Page and screen pointing data:
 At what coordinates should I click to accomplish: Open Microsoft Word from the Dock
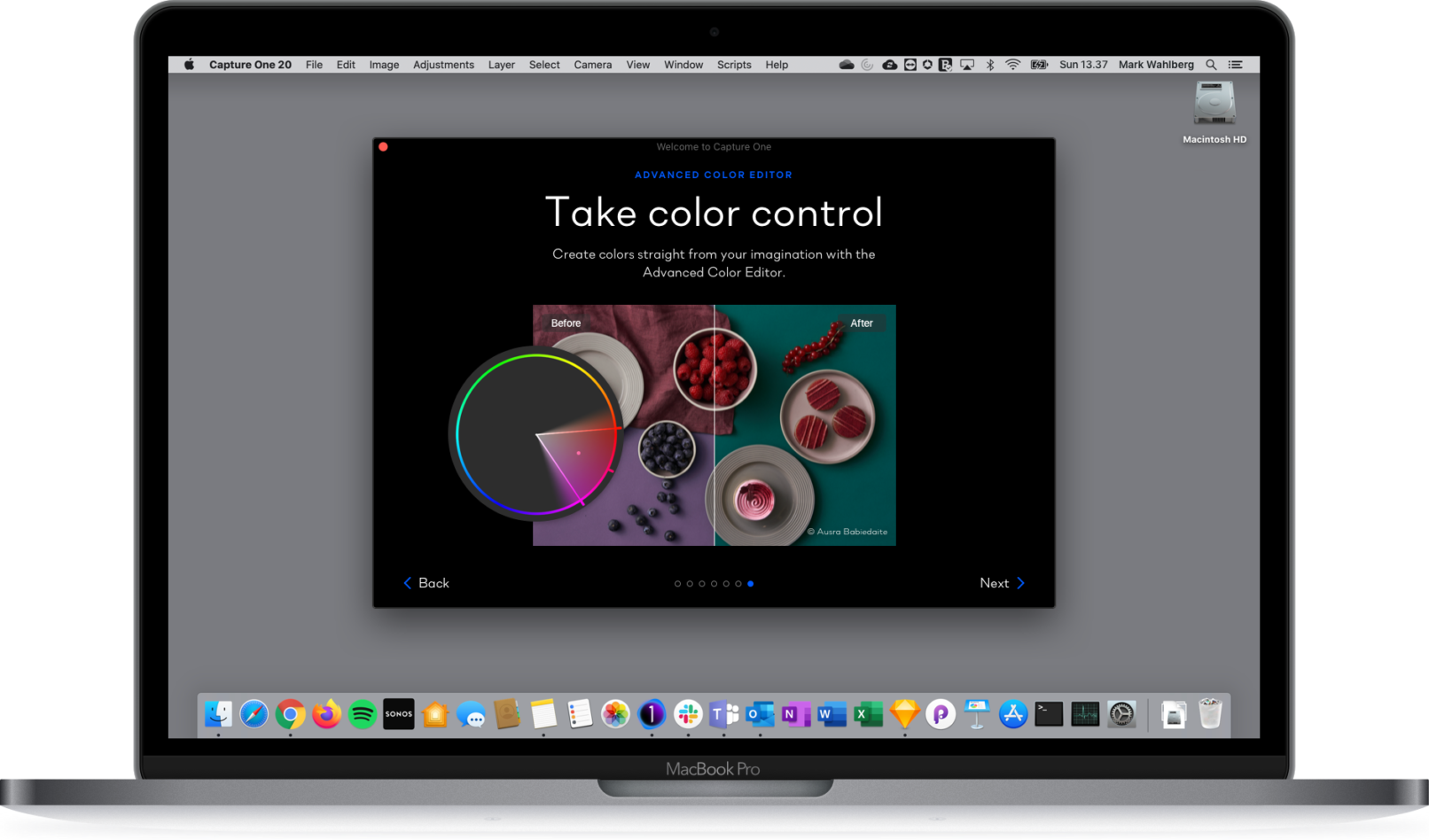click(832, 714)
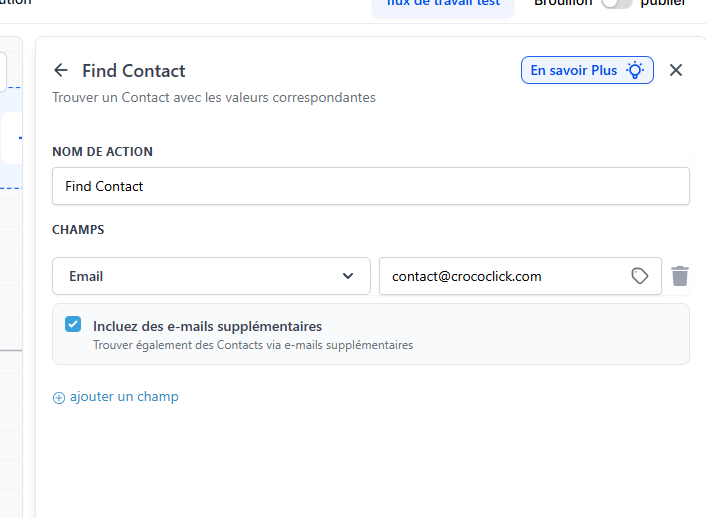This screenshot has width=706, height=518.
Task: Click the Incluez des e-mails supplémentaires label
Action: (x=208, y=326)
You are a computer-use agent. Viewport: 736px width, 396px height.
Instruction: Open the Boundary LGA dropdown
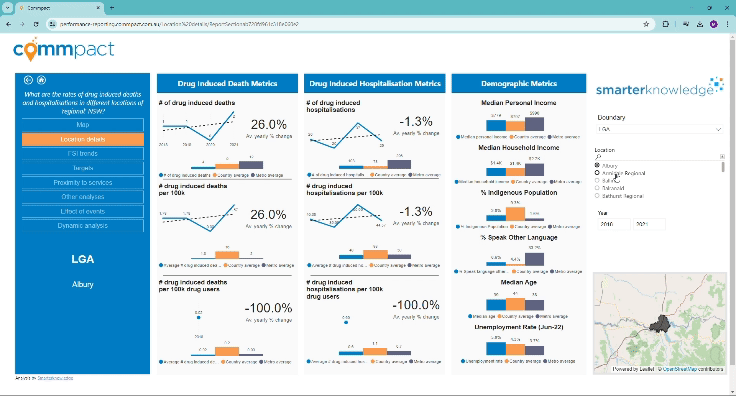pos(659,129)
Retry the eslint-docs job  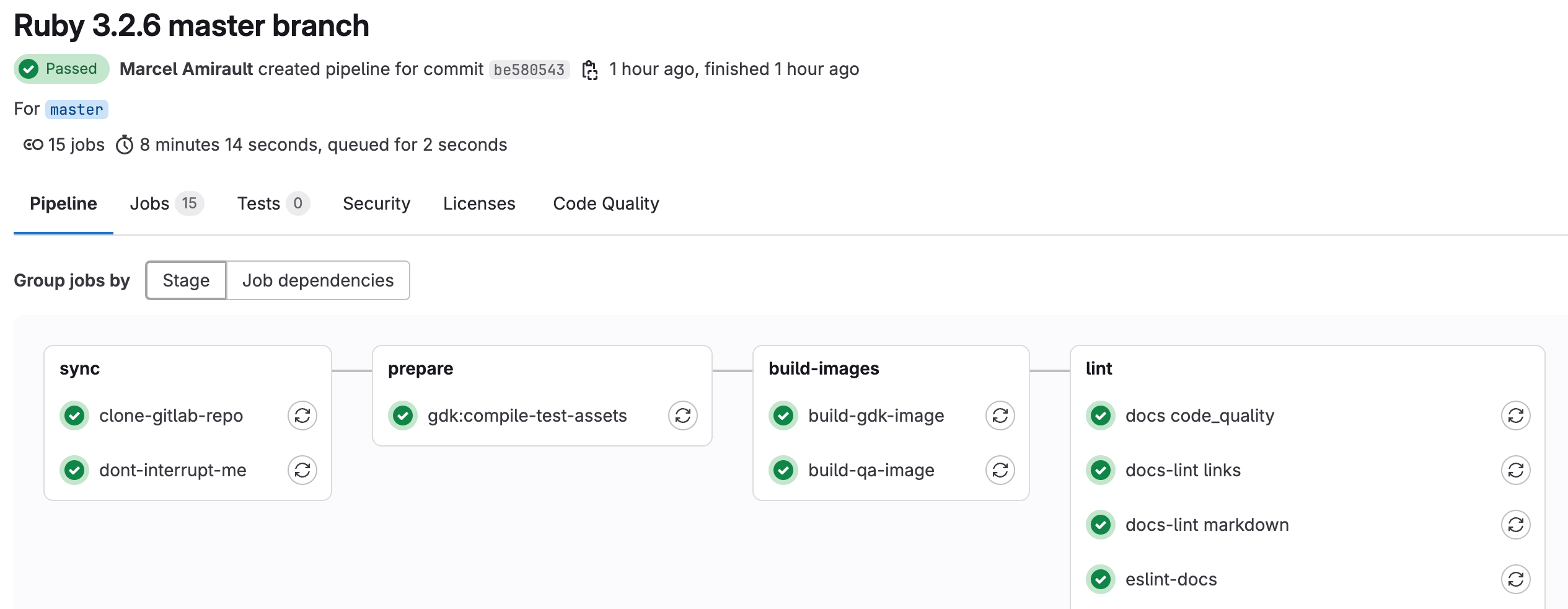click(1517, 579)
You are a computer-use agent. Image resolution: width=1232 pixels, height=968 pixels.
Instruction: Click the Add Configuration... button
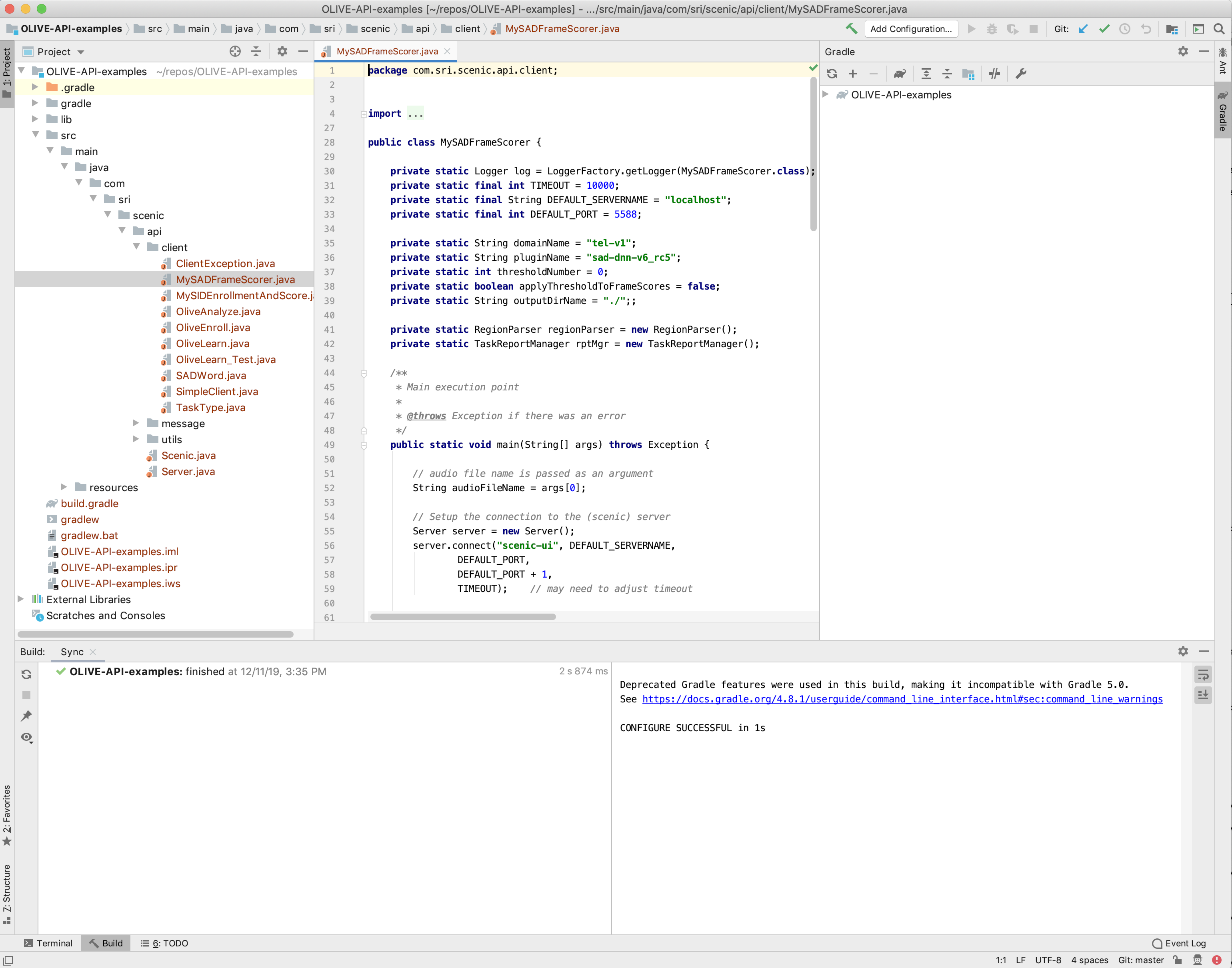point(911,28)
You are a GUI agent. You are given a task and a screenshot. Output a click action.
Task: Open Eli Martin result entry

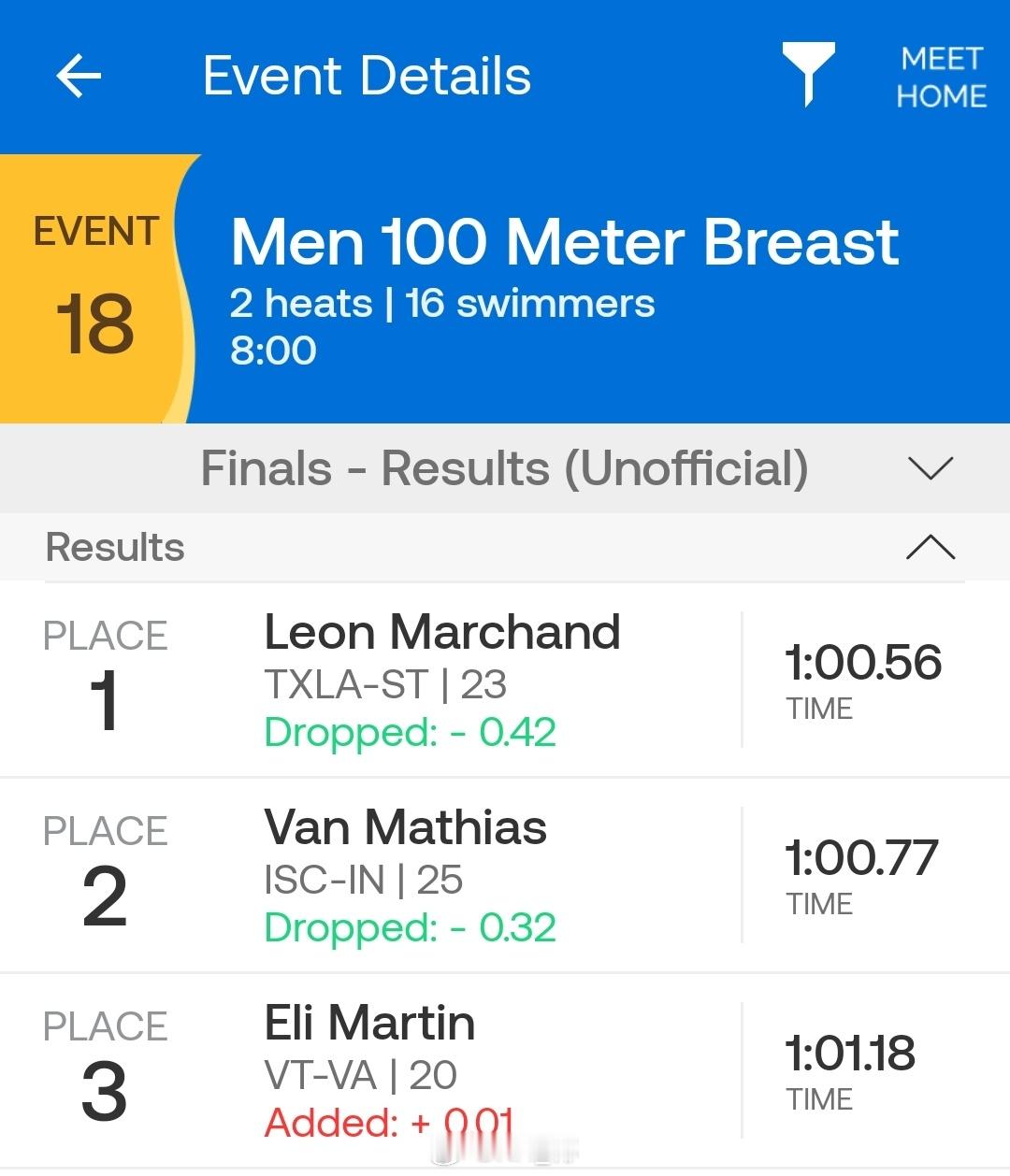coord(369,1024)
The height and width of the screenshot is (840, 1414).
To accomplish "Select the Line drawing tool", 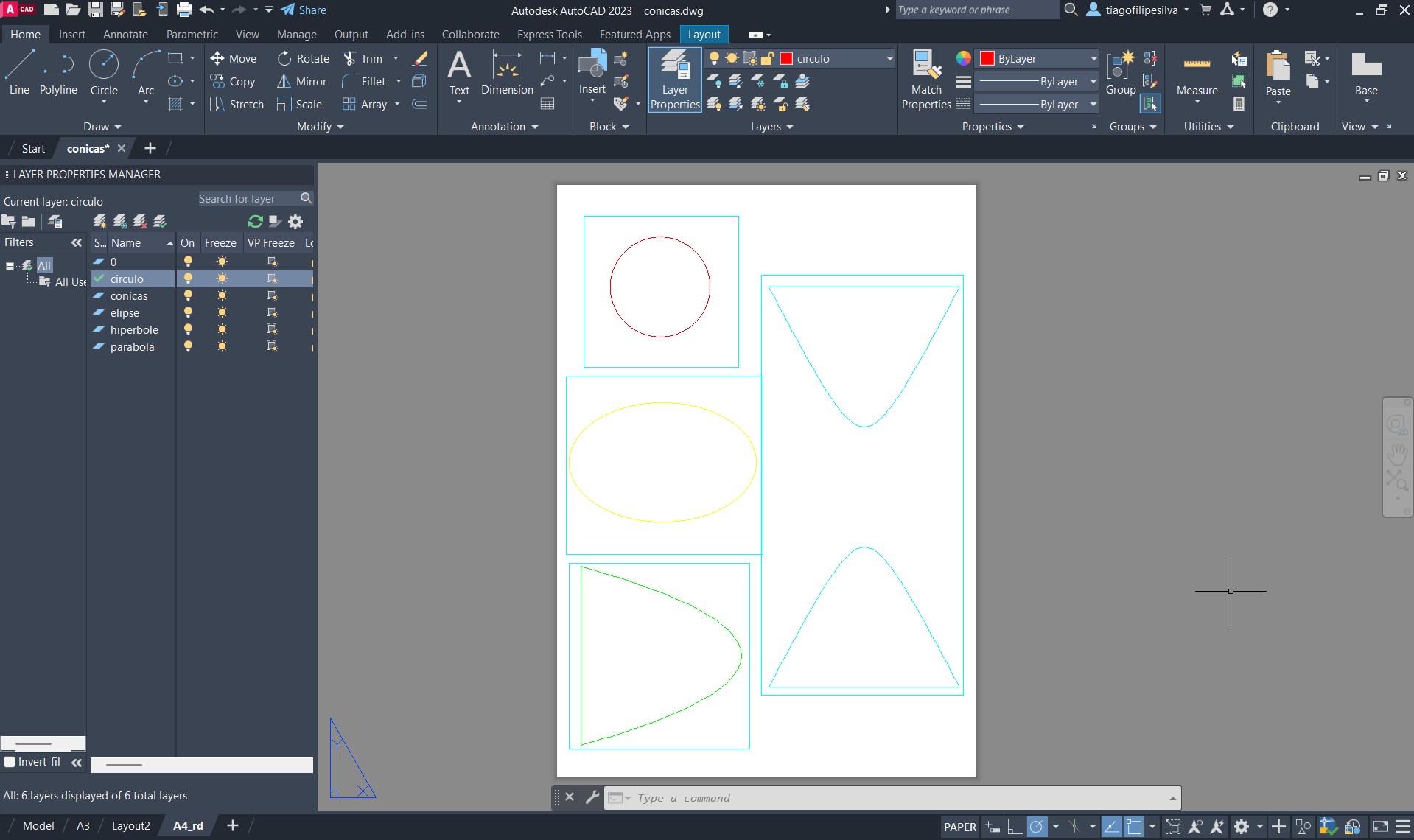I will click(19, 73).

REQUEST: Copy the listing word for word from its first line through the line containing "Action: (x=208, y=326)", including that line. Omit the pictures from your copy.

OUTPUT FOR THIS EXERCISE:
 At what coordinates should I click to accomplish: Open Microsoft Word from the Dock
click(832, 714)
This screenshot has width=706, height=518.
Task: Click the Incluez des e-mails supplémentaires label
Action: (x=208, y=326)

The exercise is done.